## What you should do
The required output is every line from the beginning of the entries below through the line that includes "The width and height of the screenshot is (715, 487).", copied exactly.

Collected data entries
+--
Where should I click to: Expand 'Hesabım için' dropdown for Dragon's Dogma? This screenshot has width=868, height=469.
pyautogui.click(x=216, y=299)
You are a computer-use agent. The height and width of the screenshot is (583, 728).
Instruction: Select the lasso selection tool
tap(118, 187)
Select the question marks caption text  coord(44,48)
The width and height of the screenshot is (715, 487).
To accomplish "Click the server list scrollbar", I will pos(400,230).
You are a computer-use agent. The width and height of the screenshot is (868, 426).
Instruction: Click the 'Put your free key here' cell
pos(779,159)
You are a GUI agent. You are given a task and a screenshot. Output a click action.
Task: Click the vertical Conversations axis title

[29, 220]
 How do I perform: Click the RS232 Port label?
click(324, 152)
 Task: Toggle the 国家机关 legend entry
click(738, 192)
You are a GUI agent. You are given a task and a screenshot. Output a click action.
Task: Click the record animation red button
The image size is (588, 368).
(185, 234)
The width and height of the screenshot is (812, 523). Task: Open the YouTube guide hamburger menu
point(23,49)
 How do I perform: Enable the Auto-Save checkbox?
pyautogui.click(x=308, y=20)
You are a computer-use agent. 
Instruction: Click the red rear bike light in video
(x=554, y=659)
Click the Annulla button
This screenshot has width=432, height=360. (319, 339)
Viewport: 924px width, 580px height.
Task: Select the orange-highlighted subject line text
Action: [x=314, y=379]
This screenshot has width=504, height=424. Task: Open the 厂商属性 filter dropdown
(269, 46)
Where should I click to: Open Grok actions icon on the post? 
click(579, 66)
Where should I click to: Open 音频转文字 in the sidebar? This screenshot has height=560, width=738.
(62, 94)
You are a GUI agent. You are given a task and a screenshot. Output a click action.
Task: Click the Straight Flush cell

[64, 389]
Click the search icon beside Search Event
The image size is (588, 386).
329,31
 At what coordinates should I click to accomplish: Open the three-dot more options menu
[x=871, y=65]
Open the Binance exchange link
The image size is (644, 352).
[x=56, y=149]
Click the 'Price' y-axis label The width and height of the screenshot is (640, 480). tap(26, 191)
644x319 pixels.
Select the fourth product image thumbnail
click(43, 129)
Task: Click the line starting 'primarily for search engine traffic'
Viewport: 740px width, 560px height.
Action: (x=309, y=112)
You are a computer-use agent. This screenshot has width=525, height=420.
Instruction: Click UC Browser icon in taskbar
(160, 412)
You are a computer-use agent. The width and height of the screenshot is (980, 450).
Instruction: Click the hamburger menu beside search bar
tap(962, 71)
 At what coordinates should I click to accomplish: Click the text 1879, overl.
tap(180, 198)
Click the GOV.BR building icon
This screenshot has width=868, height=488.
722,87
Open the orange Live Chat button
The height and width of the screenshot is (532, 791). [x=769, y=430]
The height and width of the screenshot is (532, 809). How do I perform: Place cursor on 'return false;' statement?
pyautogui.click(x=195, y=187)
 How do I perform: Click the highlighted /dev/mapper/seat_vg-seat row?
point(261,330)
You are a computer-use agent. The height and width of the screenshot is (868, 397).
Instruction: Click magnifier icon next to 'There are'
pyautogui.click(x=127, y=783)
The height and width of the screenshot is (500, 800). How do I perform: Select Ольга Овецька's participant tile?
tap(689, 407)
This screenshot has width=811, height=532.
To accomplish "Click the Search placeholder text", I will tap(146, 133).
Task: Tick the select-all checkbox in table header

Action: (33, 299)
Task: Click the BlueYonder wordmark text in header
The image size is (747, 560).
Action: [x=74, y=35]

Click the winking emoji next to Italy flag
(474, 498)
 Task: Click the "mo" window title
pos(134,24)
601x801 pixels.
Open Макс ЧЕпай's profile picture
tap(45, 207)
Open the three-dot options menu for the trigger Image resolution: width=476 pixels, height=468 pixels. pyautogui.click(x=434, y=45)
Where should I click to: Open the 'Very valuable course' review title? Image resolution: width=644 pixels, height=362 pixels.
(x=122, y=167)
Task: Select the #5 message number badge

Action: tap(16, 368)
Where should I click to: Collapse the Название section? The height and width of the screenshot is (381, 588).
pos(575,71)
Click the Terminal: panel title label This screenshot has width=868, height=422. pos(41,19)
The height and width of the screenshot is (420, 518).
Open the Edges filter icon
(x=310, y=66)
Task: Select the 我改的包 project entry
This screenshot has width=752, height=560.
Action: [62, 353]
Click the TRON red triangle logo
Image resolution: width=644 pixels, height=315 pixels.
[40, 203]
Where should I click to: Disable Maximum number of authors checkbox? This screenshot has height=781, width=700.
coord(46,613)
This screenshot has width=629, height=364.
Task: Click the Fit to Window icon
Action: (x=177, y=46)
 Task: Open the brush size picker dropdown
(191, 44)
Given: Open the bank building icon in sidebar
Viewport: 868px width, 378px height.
+--
## Exercise solution
Where should I click to: Expand 'Hesabım için' dropdown for Dragon's Dogma? This screenshot has width=868, height=469.
pyautogui.click(x=216, y=299)
You are a computer-use agent. The height and width of the screenshot is (583, 728).
Instruction: Select the lasso selection tool
tap(118, 187)
Select the question marks caption text  coord(44,48)
The width and height of the screenshot is (715, 487).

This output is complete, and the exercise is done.